= Timothy Beal =

American scholar

Timothy Beal is a writer and scholar in the field of religious studies whose work explores matters of religion, ecology, and technology. He is Distinguished University Professor, Florence Harkness Professor of Religion, and Director of at Case Western Reserve University in Cleveland, Ohio, USA. He has been Interim Dean of the university’s College of Arts and Sciences (2019), Chair of the Department of Religious Studies (2015–2021), and Director (2003–2007) and Associate Director (2002–2003) of the Baker-Nord Center for the Humanities.

== Biography ==

Beal was born in Hood River, Oregon, and was raised in Anchorage, Alaska. He went to college at Seattle Pacific University where he earned a B.A. in English in 1986. He earned a Master of Divinity at Columbia Theological Seminary in 1991, and a Ph.D. in Religion and Certificate in Women's and Gender Studies at Emory University in 1995. Before joining the faculty of Case Western Reserve University, he was an assistant professor of religious studies at Eckerd College in St. Petersburg, Florida (1994–1999). He has been visiting faculty at the Nida School for Translation Studies, the University of Denver, and the University of Glasgow. He is married to Clover Reuter Beal, a minister in the Presbyterian Church (USA). They have two grown children, Sophie and Seth.

Beal was named Distinguished University Professor in 2021. He received a Public Scholar Award from the National Endowment for the Humanities in 2016 and the Baker-Nord Center Award for Distinguished Scholarship in the Humanities in 2019.

== Books ==

- Religion and Its Monsters, Second Edition (Routledge, 2022)

- When Time Is Short: Finding Our Way in the Anthropocene (Beacon Press, 2022)

- An On-going Imagination: A Conversation about Scripture, Faith, and the Thickness of Relationship, by Walter Brueggemann and Clover Reuter Beal (edited by Timothy Beal; Louisville: Westminster John Knox, 2019)

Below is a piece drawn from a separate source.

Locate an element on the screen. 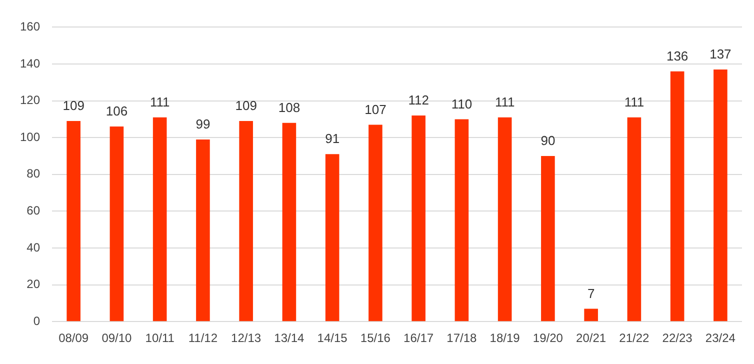  data-label: 7 is located at coordinates (591, 294).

- The Book of Revelation: A Biography (Princeton University Press, 2018)

- The Oxford Encyclopedia of the Bible and the Arts (Editor-in-Chief; Oxford University Press, 2015)

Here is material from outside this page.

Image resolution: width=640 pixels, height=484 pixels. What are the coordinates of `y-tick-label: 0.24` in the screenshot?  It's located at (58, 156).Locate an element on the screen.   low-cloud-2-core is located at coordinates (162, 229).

- The Rise and Fall of the Bible: The Unexpected History of an Accidental Book (Houghton Mifflin Harcourt, 2011)

- The Fate of King David: The Past and Present of a Biblical Icon (co-edited with Claudia Camp and Tod Linafelt; Festschrift for David M. Gunn; New York: Continuum, 2010)

- Biblical Literacy: The Essential Bible Stories Everyone Needs to Know (HarperOne, 2009)

- Religion in America: A Very Short Introduction (Oxford University Press, 2008)

- Mel Gibson’s Bible: Religion, Popular Culture, and The Passion of the Christ (co-edited with Tod Linafelt; University of Chicago Press, 2006)

- Roadside Religion: In Search of the Sacred, the Strange, and the Substance of Faith (Beacon, 2005)

- Theory for Religious Studies (co-authored with William E. Deal; Routledge, 2004)

- Religion and Its Monsters (Routledge, 2002)

- Esther (Liturgical Press, 1999)

- God in the Fray: Essays in Honor of Walter Brueggemann (co-edited with Tod Linafelt; Fortress, 1998)

- The Book of Hiding: Gender, Ethnicity, and Annihilation in Esther (Routledge, 1997)

- Reading Bibles, Writing Bodies: Identity and The Book (co-edited with David M. Gunn; Routledge, 1996)

== Other writings ==

In addition to scholarly articles, Beal has published essays on religion and culture for magazines and newspapers including The Wall Street Journal, Harper's Magazine, The New York Times, The Chronicle of Higher Education, The Washington Post, and The Cleveland Plain Dealer. He has been featured on radio shows including NPR's All Things Considered and The Bob Edwards Show.